TRY IT :: Restrict the output to the lines below starting at the one that contains "Cummings Foundation Grant Recipient (946, 21)" and ending at the one that contains "Süss (143, 16)", and restate them word for word, both ends included.

Records drawn from a dataset ::
----------------
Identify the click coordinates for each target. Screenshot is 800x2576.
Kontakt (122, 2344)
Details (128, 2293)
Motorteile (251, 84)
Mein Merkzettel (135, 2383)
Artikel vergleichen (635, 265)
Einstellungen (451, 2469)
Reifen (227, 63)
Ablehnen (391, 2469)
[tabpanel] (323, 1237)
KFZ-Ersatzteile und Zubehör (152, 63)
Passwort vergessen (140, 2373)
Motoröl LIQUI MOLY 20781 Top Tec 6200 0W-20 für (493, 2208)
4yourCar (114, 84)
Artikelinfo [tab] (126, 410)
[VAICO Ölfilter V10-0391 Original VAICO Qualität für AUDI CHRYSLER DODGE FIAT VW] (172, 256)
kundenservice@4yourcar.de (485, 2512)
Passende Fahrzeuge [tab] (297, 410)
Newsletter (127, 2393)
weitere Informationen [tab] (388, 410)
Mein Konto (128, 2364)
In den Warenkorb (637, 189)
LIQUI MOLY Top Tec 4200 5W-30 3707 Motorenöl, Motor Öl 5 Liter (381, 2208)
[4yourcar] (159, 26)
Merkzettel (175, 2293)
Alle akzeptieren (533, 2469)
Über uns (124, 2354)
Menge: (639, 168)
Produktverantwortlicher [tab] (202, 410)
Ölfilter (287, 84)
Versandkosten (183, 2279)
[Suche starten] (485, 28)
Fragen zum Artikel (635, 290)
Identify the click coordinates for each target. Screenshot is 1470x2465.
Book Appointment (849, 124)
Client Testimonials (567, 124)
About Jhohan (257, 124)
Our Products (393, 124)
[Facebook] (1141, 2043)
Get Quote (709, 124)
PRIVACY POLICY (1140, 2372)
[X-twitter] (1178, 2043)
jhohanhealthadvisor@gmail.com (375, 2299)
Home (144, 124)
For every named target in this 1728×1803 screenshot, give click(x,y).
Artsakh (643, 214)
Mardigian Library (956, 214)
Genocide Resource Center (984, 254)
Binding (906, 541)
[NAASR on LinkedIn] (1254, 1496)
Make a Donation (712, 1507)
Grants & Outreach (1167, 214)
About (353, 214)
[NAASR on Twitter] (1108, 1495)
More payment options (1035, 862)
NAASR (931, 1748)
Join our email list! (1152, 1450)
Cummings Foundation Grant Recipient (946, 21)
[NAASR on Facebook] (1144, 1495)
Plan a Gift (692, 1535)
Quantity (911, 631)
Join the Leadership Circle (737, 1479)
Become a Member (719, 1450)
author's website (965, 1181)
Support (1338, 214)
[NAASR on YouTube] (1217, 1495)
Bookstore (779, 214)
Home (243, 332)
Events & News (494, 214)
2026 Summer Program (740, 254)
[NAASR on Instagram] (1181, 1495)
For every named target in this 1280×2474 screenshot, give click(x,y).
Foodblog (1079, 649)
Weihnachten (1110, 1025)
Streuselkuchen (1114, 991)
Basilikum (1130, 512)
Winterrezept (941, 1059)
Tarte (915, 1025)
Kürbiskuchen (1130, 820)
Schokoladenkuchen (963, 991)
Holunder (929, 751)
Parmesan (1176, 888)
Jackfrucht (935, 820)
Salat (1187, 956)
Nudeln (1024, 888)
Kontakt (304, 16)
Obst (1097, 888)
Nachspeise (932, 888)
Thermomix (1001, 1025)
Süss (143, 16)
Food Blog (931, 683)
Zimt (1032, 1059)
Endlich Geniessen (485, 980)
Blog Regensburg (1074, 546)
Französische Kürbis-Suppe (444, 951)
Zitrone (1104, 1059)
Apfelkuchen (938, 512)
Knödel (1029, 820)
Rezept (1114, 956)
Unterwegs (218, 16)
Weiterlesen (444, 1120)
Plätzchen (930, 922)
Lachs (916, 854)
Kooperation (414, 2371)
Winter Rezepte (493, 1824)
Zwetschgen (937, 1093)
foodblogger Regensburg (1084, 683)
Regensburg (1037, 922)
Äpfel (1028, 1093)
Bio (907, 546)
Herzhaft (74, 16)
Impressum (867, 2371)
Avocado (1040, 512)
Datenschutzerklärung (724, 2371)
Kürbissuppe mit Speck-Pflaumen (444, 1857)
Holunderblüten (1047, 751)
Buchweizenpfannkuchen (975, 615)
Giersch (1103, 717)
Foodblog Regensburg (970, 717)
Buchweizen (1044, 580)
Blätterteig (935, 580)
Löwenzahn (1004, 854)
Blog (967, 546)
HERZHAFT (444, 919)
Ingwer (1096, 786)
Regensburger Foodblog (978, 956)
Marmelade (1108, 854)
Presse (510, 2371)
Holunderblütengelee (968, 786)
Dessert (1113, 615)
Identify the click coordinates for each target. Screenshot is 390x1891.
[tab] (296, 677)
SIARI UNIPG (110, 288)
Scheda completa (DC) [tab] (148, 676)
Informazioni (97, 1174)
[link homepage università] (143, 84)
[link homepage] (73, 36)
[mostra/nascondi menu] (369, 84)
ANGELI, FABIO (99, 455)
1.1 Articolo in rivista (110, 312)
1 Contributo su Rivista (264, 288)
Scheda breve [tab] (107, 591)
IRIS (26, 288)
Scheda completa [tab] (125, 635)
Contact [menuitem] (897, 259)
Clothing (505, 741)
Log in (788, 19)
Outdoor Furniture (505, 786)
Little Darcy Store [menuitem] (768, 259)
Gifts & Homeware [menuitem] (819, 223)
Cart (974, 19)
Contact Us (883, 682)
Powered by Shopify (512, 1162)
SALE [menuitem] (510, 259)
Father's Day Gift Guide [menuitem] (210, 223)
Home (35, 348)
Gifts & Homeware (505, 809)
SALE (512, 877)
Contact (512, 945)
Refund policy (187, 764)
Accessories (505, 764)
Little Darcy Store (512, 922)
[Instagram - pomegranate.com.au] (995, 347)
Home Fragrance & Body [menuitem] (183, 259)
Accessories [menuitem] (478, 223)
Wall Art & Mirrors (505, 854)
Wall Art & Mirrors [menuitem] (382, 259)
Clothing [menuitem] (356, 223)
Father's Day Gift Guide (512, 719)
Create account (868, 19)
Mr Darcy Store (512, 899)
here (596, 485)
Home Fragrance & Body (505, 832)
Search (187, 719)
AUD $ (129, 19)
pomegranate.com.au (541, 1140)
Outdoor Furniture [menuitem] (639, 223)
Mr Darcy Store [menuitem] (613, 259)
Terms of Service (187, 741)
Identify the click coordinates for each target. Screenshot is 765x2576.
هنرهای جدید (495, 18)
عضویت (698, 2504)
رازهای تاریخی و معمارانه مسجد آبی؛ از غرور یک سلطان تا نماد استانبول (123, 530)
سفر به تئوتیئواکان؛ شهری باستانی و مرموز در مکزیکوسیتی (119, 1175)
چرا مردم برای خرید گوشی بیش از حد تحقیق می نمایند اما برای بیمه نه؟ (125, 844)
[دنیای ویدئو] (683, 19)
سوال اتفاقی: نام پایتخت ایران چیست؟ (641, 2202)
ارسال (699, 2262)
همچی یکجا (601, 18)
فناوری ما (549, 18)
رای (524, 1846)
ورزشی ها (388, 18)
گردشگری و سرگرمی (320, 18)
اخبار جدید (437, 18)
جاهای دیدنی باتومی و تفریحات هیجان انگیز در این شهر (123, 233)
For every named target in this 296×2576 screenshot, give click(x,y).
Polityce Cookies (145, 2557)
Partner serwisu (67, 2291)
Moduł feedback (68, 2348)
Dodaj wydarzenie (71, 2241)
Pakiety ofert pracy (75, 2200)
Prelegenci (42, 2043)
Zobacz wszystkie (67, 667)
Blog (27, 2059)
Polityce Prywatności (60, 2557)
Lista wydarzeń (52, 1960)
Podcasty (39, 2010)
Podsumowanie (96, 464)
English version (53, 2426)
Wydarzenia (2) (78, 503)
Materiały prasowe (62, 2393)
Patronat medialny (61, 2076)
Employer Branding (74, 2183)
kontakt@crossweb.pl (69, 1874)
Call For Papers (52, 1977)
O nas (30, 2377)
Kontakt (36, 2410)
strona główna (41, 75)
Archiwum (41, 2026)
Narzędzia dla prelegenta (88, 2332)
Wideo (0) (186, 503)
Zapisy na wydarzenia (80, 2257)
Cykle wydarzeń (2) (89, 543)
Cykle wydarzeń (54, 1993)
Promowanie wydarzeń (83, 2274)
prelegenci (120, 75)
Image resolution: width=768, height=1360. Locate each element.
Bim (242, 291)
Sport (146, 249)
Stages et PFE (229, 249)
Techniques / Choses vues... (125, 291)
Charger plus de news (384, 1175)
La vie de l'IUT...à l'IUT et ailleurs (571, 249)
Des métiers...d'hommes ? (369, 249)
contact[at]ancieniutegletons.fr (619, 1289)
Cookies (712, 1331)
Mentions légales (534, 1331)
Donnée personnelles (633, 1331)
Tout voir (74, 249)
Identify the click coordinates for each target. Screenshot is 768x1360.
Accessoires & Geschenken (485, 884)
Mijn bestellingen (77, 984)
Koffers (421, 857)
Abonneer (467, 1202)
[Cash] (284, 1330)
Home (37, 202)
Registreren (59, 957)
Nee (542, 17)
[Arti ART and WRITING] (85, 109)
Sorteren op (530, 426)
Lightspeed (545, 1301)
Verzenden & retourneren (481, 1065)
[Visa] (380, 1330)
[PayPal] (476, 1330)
----------------
OUTPUT OF THE EXERCISE ::
Cummings Foundation Grant Recipient (946, 21)
[NAASR on Facebook] (1144, 1495)
Plan a Gift (692, 1535)
Quantity (911, 631)
Join the Leadership Circle (737, 1479)
Become a Member (719, 1450)
author's website (965, 1181)
Support (1338, 214)
[NAASR on YouTube] (1217, 1495)
Bookstore (779, 214)
Home (243, 332)
Events & News (494, 214)
2026 Summer Program (740, 254)
[NAASR on Instagram] (1181, 1495)
For every named target in this 1280×2474 screenshot, give click(x,y).
Foodblog (1079, 649)
Weihnachten (1110, 1025)
Streuselkuchen (1114, 991)
Basilikum (1130, 512)
Winterrezept (941, 1059)
Tarte (915, 1025)
Kürbiskuchen (1130, 820)
Schokoladenkuchen (963, 991)
Holunder (929, 751)
Parmesan (1176, 888)
Jackfrucht (935, 820)
Salat (1187, 956)
Nudeln (1024, 888)
Kontakt (304, 16)
Obst (1097, 888)
Nachspeise (932, 888)
Thermomix (1001, 1025)
Süss (143, 16)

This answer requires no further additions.